History & styles: Protestant architecture between Rationalism and Jugendstil (ca. 1895-1925)

Although he was not a religious man himself, the Rationalistic work of H.P. Berlage was a great influence for church architecture. Especially his commodities exchange in Amsterdam caused a true architectural revolution. The first to follow his example were the various protestant denominations. The Roman-Catholics later followed suit in the form of the Delft School of Traditionalist architecture. Protestant Rationalism however often shows influences of Jugendstil as well, although in a moderate form and in details like spires and ironworks only, as well as in the interior. Despite these influences, this style of protestant architecture usually is simply called Rationalism as well, while other sources simply refer to it as Jugendstil. The most important church in this style was probably the Koninginnekerk in Rotterdam which was unfortunately demolished in 1972. This church was also clearly influenced by Jos Cuypers' St. Bavo's cathedral in Haarlem, evidence that architects of the various denominations could respect eachother, much unlike the average believers and their leaders who were in a permanent state of cold war.
In the 1920's influences of Amsterdam School Expressionism gradually replaced Rationalism as the favoured protestant style of architecture.

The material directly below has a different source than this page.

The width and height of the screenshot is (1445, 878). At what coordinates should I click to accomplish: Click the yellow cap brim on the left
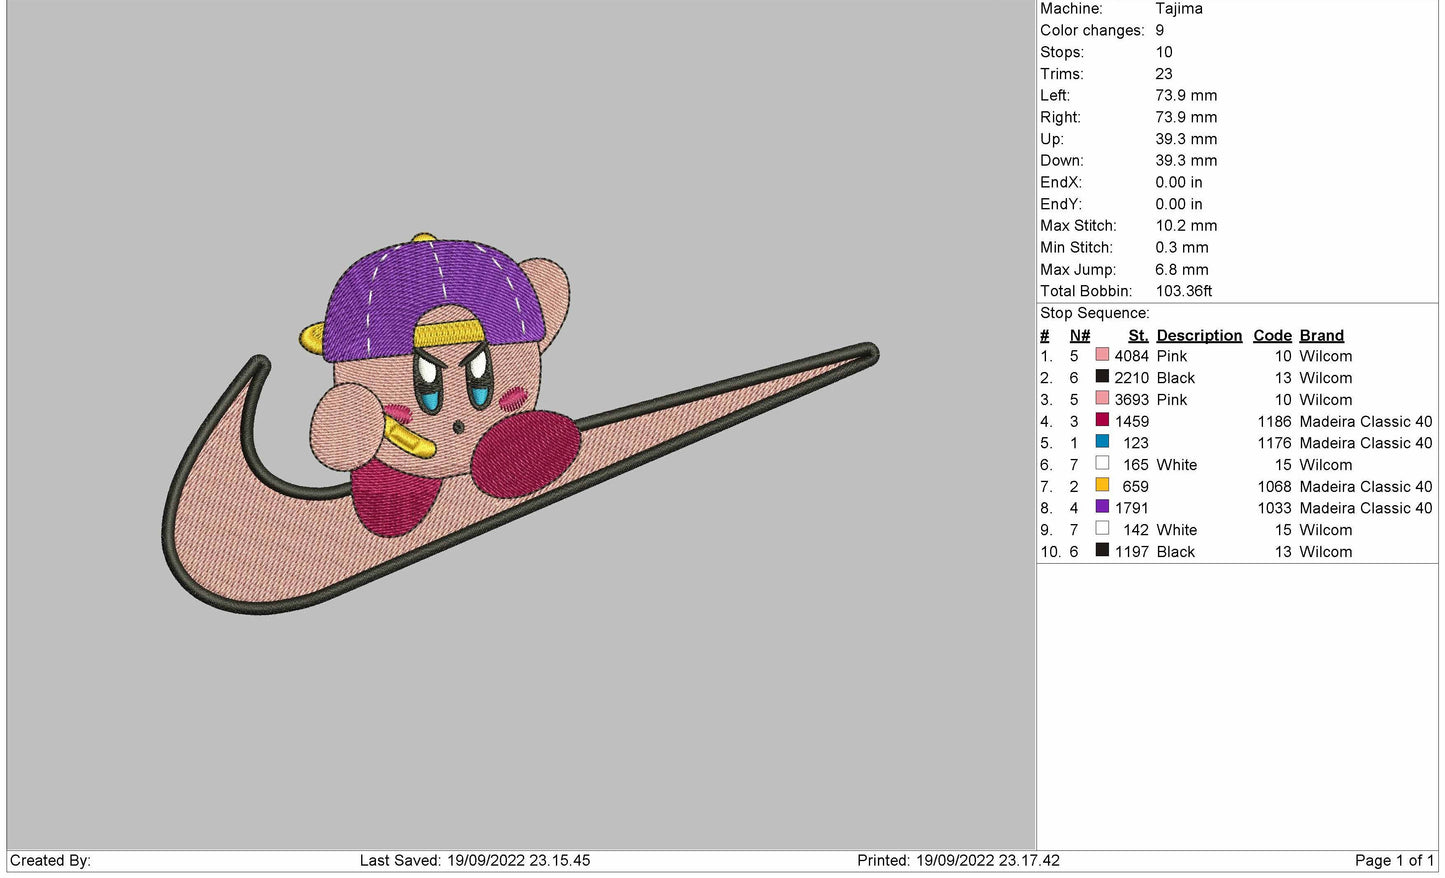312,339
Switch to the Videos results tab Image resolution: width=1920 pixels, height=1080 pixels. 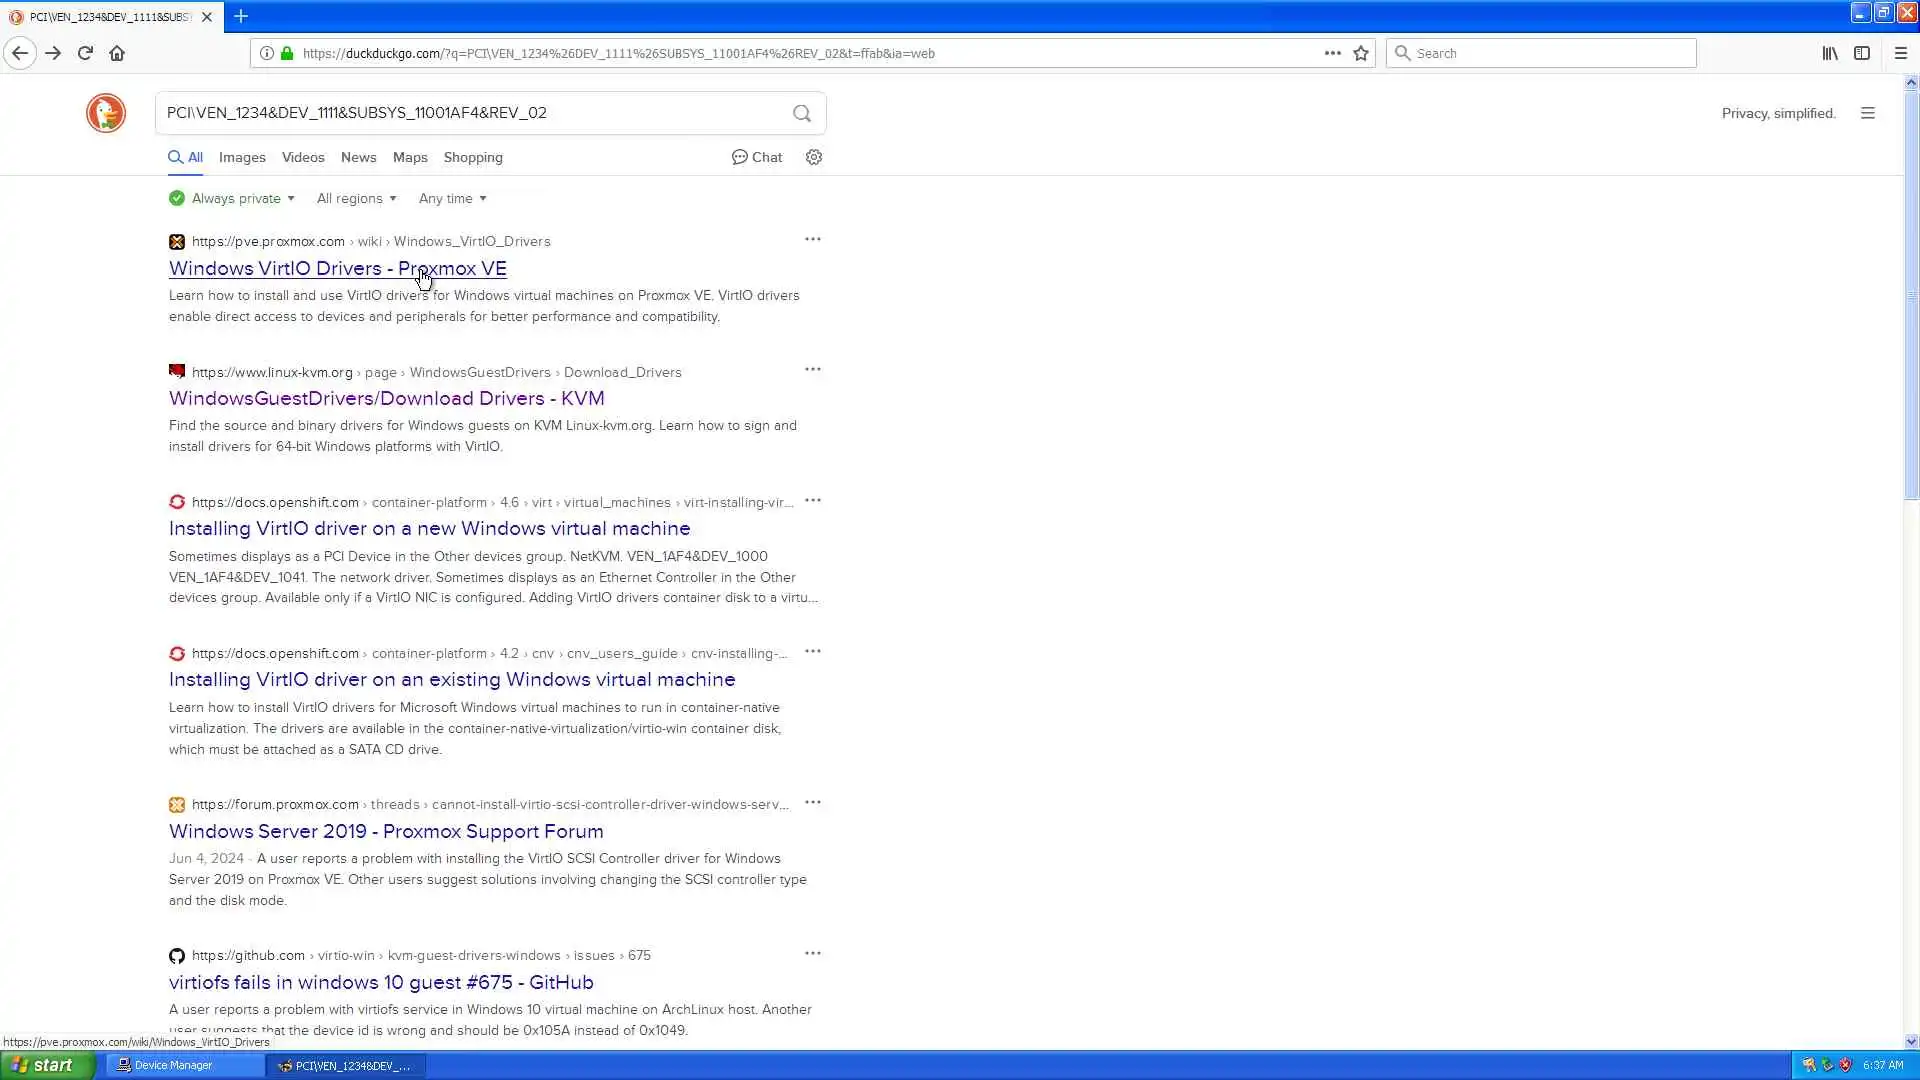pos(303,157)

Especially the "Gereformeerde Kerk" built many churches in Rationalistic style. A former pupil of Berlage was Tj. Kuipers, who would become one of the most important of protestant architects and the most important architect of protestant Rationalism. One of Berlage's lessons he understood well is that the shape of a building should be determined by its groundplan. Several of Kuipers' churches were built at the corner of two streets, almost completely covering all of the available space, like the Gereformeerde Bergsingelkerk in Rotterdam, built in 1914-1915.





The Nieuwe Badkapel ("New bath chapel") in Scheveningen dates from 1915-1916 and was designed by W.Ch. Kuijpers, a relatively unknown architect. The building, built for the 'Hervormde Kerk', is shaped like a Greek cross, consisting of four similar arms in Rationalistic style, with in the front corners two towers with Jugenstil spires. The big windows clearly remind of the neo-Renaissance style.





One of the last churches built in Rationalistic style is the reformed Julianakerk in Den Haag, designed by G. van Hoogevest and built 1924-1926. Here the Jugendstil is almost completely absent, only the tower still shows some influences. The rest of the building is almost pure Berlagian style.